Wreath product and solvability A paper I'm reading claims that the smallest class of monoids which contains $\mathbb{Z}$ and is closed under finite direct product and block product only contains solvable monoids.  I think that a proof that solvability of groups is closed under wreath product would be of great help to understand why this is true.  Would anyone know where I can find such a proof?
In the "converse direction", I would be really interested in reading a proof of the following fact: Any solvable group is in the variety generated by a wreath product of cyclics (taken from Barrington and Thérien, Non-uniform automata over groups (1987)).
 A: Solvable groups of derived length at most n form a variety.  The direct product of copies of a single solvable group is therefore solvable.  Any extension of a solvable group by a solvable group is solvable, so wreath products of solvable groups are solvable (see Rotman's Introduction to the Theory of Groups, Theorem 5.17, page 103ish). In fact H wr K has derived length at most the sum of the derived lengths of H and K.
In the converse direction, any extension of H by K is contained as a subgroup of H wr K  (see Rotman's Introduction to the Theory of Groups, theorem 7.37, page 187ish).  I'm not sure about the infinite solvable groups, but for finite solvable, they are iterated extensions of cyclic groups, so contained as subgroups of iterated wreath products of cyclic groups.
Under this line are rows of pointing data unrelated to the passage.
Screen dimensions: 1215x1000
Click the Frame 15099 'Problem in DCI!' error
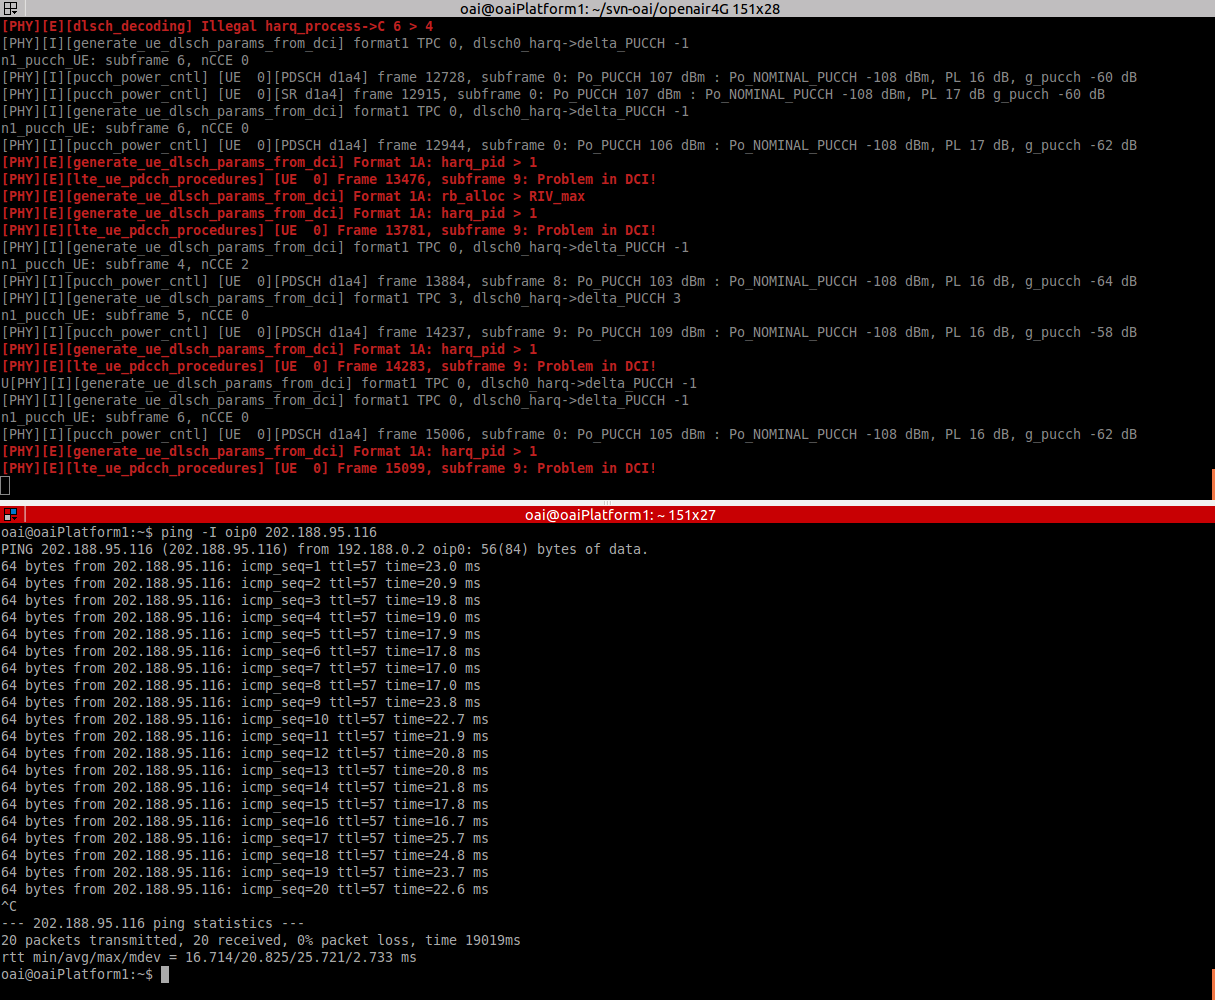point(328,468)
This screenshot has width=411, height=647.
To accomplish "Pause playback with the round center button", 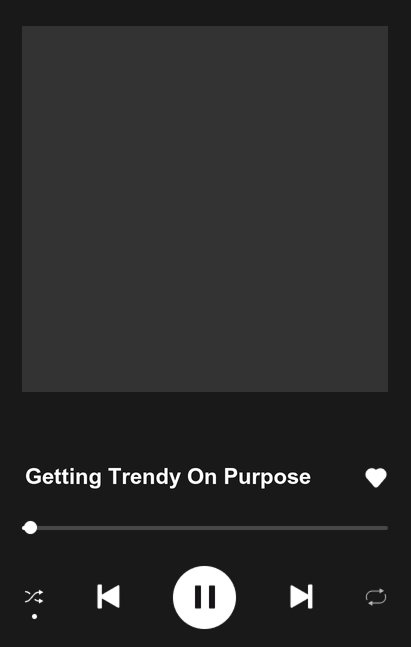I will (x=205, y=597).
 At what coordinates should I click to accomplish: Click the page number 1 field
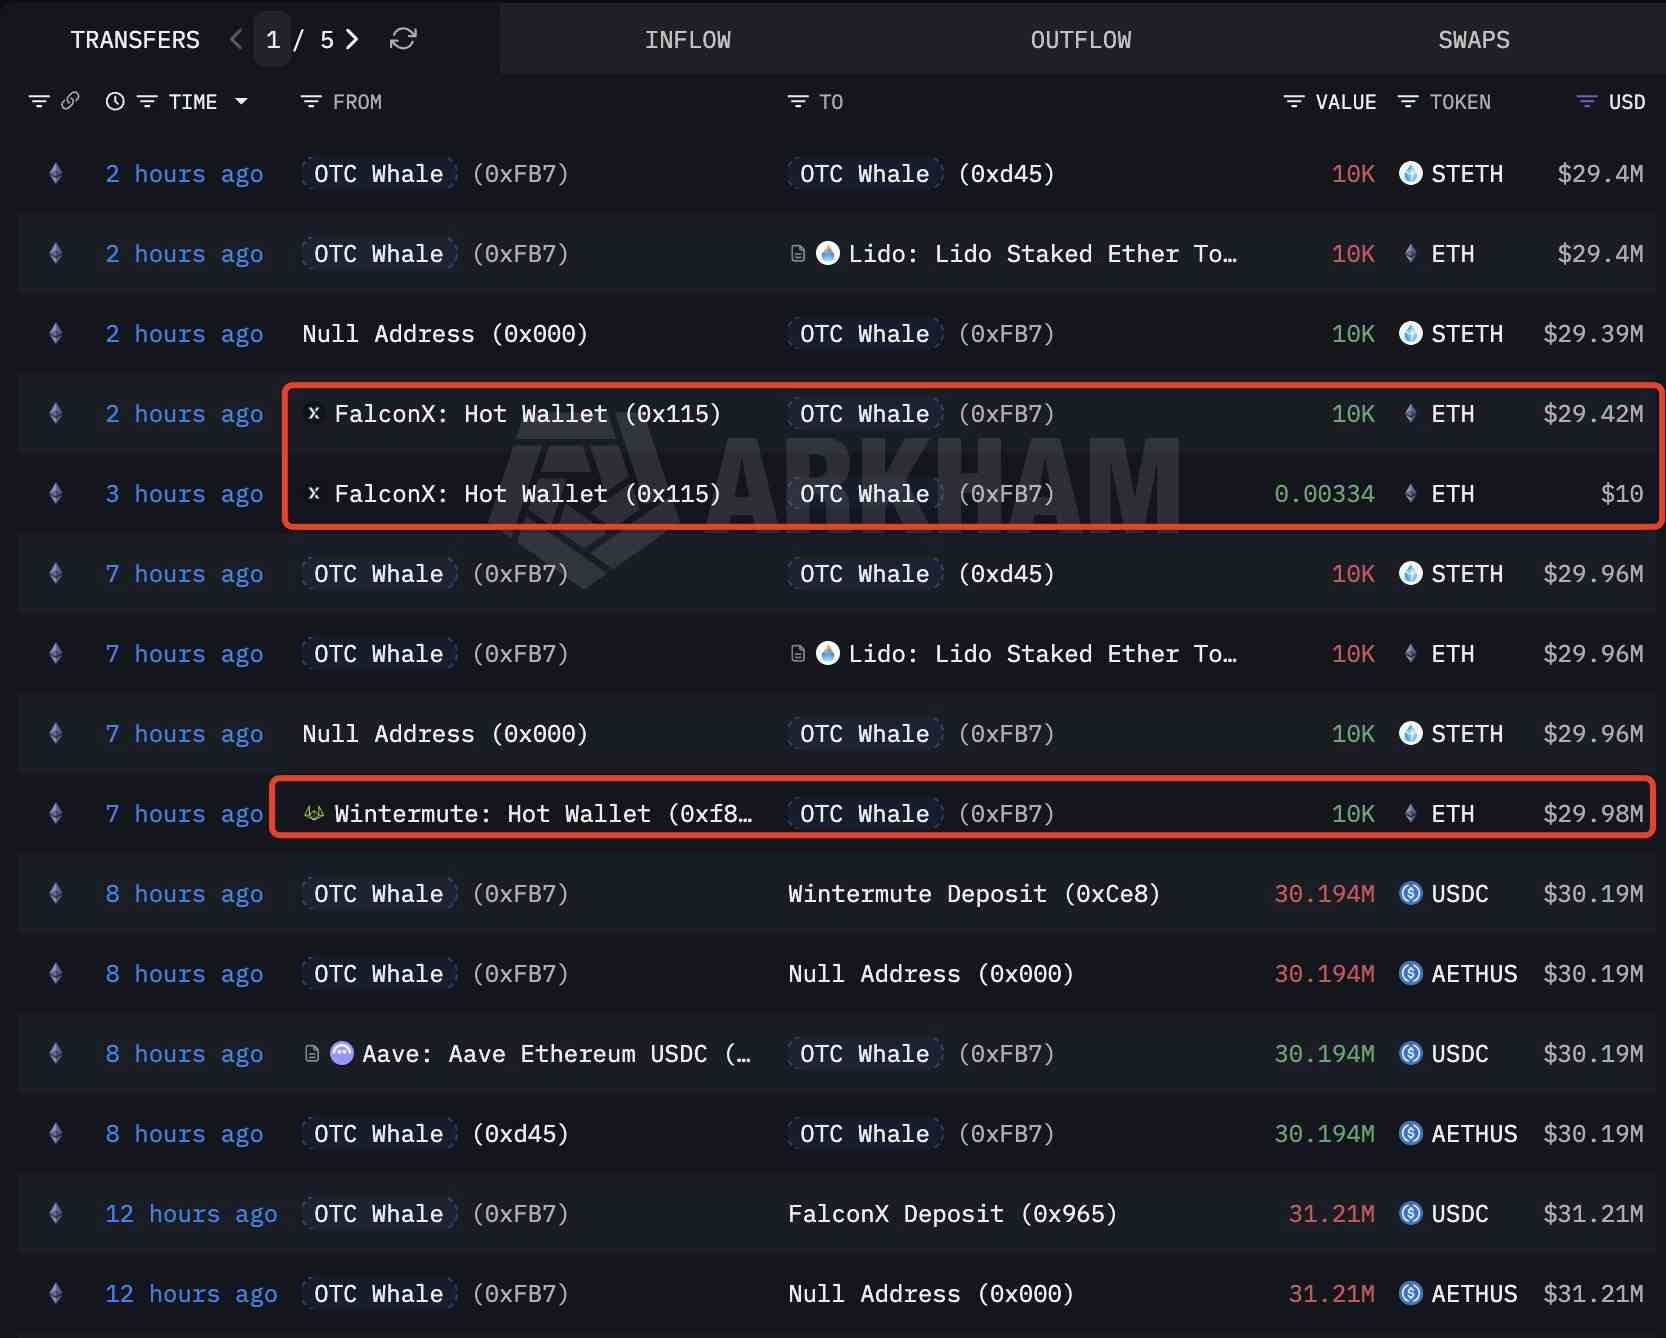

Since every abelian group is a quotient of a direct product of cyclics, it seems believable this works in general for solvable groups.
I'm pretty sure the variety generated by wreath products H wr K of cyclic groups H and K does not contain all solvable groups.  In particular, H wr K has derived length 2 and so is contained in the variety of all metabelian groups.  In other words, they must mean iterated wreath products, H wr K wr L, etc.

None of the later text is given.